:: Assignment ::
Your job is to set down the stretch of entries that opens with the line containing "The image size is (836, 1487)." and closes with the line containing "Task: Open NIKITA's cat avatar". Keep both end lines, copy each exactly, and add nothing.

:: Stored data ::
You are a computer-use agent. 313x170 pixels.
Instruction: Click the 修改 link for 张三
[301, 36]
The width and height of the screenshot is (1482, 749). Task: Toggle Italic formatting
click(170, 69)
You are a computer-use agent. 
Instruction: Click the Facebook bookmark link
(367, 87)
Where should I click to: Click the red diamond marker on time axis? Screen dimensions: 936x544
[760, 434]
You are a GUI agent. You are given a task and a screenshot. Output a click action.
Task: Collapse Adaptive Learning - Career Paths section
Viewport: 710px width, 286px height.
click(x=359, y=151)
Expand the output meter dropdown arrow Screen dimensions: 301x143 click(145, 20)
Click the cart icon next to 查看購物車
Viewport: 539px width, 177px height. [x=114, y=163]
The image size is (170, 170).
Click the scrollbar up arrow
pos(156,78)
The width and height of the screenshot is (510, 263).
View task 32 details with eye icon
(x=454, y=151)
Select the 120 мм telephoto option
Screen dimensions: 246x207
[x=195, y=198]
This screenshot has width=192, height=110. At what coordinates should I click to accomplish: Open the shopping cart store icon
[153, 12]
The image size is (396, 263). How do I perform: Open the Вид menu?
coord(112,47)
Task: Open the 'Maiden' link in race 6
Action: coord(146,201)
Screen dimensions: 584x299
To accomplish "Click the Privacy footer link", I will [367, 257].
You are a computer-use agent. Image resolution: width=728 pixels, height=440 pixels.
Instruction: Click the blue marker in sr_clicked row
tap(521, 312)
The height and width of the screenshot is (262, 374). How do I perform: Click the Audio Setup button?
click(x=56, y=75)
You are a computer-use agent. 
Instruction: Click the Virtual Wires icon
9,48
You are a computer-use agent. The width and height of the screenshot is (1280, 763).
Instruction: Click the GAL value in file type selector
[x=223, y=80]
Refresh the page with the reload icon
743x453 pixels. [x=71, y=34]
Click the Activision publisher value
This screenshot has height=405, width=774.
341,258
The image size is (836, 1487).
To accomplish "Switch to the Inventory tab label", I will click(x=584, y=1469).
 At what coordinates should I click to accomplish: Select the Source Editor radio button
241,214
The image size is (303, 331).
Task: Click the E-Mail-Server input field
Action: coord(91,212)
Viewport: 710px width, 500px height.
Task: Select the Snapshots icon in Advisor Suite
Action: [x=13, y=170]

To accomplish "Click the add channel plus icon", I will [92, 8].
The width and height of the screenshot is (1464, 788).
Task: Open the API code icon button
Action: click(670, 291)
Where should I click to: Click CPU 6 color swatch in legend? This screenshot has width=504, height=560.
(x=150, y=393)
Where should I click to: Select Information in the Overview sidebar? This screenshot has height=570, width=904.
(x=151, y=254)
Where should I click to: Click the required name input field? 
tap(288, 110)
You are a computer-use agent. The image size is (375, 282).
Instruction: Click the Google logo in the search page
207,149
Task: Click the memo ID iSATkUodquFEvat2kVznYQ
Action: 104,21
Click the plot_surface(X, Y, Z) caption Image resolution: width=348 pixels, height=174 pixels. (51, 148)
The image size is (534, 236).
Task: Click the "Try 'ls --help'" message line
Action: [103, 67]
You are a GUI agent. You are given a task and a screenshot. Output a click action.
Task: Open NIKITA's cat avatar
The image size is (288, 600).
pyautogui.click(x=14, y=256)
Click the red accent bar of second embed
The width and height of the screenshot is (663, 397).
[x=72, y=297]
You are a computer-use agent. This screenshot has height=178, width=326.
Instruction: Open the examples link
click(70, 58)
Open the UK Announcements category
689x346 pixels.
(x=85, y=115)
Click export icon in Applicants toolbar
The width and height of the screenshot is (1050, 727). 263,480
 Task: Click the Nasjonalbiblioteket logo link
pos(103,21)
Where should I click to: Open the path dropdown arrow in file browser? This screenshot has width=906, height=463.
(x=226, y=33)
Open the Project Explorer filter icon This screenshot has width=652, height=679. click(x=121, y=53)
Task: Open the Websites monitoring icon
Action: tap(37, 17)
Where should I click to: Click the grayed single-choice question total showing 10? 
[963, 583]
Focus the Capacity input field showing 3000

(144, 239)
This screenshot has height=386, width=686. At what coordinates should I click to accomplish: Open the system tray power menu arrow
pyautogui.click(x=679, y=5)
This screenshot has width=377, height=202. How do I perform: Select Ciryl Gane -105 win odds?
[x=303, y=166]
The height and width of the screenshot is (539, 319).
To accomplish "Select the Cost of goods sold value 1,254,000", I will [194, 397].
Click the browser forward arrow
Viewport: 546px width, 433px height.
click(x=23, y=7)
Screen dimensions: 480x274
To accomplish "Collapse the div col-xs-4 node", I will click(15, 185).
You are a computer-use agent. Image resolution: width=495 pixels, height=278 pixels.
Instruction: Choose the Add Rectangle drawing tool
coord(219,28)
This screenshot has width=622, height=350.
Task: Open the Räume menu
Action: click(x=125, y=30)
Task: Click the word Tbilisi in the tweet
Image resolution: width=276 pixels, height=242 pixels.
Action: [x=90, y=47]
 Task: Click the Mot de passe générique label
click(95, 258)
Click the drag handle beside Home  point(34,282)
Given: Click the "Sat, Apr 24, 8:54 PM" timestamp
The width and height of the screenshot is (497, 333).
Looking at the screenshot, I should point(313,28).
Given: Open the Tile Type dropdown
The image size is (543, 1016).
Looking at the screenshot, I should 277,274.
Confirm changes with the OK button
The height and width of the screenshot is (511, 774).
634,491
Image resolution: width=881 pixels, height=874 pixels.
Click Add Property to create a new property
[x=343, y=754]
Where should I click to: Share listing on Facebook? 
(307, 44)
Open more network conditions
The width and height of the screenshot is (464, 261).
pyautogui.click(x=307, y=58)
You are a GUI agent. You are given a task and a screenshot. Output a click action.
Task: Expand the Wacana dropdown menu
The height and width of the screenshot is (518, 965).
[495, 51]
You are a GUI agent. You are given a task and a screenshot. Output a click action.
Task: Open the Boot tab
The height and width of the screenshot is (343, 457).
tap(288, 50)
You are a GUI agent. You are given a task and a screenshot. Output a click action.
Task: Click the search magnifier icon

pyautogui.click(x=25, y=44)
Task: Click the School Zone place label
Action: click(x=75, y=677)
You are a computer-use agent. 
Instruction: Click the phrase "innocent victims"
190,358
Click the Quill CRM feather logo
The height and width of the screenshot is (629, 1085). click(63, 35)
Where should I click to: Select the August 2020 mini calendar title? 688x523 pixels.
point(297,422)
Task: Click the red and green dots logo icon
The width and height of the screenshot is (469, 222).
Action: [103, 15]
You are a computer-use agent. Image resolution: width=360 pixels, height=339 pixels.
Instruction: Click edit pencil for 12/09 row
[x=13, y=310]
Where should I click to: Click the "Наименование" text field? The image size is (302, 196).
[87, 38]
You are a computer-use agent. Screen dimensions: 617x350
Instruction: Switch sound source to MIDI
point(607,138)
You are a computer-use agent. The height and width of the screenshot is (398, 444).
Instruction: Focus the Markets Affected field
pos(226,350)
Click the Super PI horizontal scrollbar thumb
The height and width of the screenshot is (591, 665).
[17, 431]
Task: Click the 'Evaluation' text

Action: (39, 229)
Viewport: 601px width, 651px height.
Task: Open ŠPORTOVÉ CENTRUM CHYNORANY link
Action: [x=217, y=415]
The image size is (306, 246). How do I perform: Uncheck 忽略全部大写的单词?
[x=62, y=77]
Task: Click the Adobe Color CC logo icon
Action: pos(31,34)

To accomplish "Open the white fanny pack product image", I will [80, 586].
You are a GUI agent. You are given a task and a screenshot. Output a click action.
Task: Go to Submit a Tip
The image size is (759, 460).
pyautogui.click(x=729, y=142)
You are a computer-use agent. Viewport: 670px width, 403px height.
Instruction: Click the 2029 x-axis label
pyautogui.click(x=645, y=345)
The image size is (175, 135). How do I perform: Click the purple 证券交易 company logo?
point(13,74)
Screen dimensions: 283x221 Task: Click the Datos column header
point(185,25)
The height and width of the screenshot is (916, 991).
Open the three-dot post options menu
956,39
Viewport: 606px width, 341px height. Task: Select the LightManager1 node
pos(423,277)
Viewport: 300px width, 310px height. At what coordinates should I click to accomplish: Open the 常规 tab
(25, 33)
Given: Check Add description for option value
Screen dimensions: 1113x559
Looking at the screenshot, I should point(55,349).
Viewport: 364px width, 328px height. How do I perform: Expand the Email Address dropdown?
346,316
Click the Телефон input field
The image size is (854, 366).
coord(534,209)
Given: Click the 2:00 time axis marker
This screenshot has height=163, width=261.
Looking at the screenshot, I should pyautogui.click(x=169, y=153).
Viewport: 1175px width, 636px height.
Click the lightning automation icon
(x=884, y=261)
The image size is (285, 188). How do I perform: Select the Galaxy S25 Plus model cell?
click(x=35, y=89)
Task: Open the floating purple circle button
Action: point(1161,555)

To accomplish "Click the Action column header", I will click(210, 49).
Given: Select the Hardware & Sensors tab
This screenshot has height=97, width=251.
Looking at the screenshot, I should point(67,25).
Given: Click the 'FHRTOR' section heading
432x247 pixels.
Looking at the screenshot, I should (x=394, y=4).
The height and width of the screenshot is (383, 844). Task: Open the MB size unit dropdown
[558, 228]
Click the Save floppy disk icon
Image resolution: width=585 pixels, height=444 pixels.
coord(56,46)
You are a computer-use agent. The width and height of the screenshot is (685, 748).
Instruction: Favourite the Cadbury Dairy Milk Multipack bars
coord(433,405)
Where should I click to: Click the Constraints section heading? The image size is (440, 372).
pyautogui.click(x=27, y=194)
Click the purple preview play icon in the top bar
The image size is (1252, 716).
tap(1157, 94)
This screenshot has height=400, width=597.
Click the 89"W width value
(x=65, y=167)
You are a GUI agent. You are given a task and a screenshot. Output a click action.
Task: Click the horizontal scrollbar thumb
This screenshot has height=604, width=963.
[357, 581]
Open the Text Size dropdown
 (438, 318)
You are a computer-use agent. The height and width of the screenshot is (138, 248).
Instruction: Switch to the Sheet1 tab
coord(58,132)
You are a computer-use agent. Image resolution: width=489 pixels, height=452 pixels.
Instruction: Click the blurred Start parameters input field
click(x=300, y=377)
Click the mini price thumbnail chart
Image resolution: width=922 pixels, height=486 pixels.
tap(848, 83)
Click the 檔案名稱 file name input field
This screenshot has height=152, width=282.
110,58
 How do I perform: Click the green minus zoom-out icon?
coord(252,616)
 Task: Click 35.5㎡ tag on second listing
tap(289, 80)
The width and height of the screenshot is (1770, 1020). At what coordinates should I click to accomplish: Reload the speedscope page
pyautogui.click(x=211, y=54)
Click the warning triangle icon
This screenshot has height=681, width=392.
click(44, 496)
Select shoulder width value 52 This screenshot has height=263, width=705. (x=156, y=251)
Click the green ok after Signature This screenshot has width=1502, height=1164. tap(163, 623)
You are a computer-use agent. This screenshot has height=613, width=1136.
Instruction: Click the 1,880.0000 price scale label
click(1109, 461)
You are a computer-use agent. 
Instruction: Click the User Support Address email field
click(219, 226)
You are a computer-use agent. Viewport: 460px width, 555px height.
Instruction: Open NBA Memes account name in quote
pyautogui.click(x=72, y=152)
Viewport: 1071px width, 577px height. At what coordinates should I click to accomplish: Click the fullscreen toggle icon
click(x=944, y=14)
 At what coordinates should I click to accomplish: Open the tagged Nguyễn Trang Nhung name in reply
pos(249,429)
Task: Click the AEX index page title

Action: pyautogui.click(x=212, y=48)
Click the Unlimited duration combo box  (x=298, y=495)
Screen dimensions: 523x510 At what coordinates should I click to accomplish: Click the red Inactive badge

:: Problem solution ::
The image size is (836, 1487).
To accomplish "Switch to the Inventory tab label", I will click(x=584, y=1469).
 At what coordinates should I click to accomplish: Select the Source Editor radio button
241,214
The image size is (303, 331).
Task: Click the E-Mail-Server input field
Action: coord(91,212)
Viewport: 710px width, 500px height.
Task: Select the Snapshots icon in Advisor Suite
Action: [x=13, y=170]

To accomplish "Click the add channel plus icon", I will [92, 8].
The width and height of the screenshot is (1464, 788).
Task: Open the API code icon button
Action: click(670, 291)
Where should I click to: Click CPU 6 color swatch in legend? This screenshot has width=504, height=560.
(x=150, y=393)
Where should I click to: Select Information in the Overview sidebar? This screenshot has height=570, width=904.
(x=151, y=254)
Where should I click to: Click the required name input field? 
tap(288, 110)
You are a computer-use agent. The image size is (375, 282).
Instruction: Click the Google logo in the search page
207,149
Task: Click the memo ID iSATkUodquFEvat2kVznYQ
Action: 104,21
Click the plot_surface(X, Y, Z) caption Image resolution: width=348 pixels, height=174 pixels. (51, 148)
The image size is (534, 236).
Task: Click the "Try 'ls --help'" message line
Action: [103, 67]
You are a GUI agent. You are given a task and a screenshot. Output a click action.
Task: Open NIKITA's cat avatar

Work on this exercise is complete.